(TASK DETAILS)
Omitting all pictures, retype the entries below exactly as given.
#####
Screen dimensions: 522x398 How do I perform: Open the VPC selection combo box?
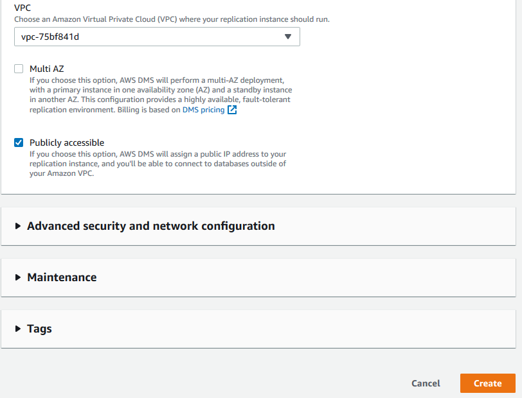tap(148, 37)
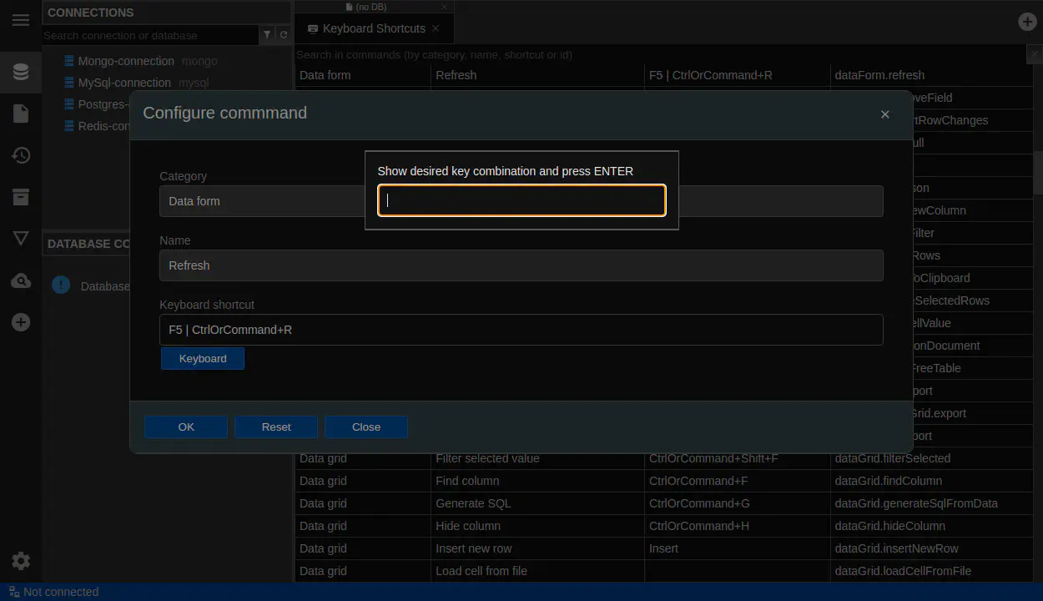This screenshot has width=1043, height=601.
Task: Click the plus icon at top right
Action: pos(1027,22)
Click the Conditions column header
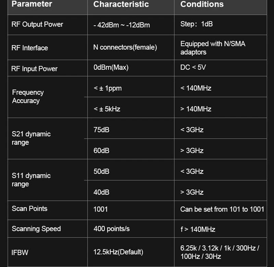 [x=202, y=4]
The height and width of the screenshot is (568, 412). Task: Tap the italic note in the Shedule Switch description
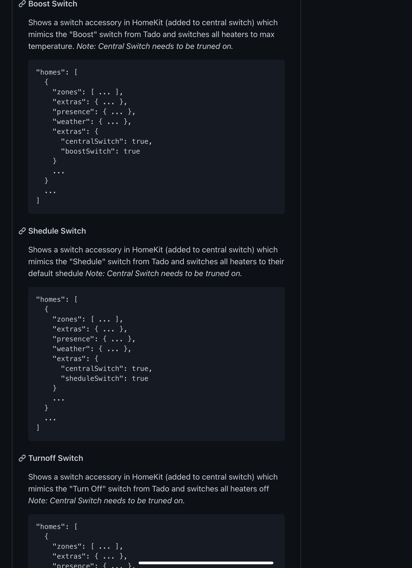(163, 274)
#####
(ANSWER SPACE)
Screen dimensions: 522x398 How do I perform: Open the VPC selection combo box?
tap(148, 37)
This screenshot has width=1043, height=601.
Task: Click the plus icon at top right
Action: pos(1027,22)
Click the Conditions column header
 [x=202, y=4]
The height and width of the screenshot is (568, 412). Task: Tap the italic note in the Shedule Switch description
(163, 274)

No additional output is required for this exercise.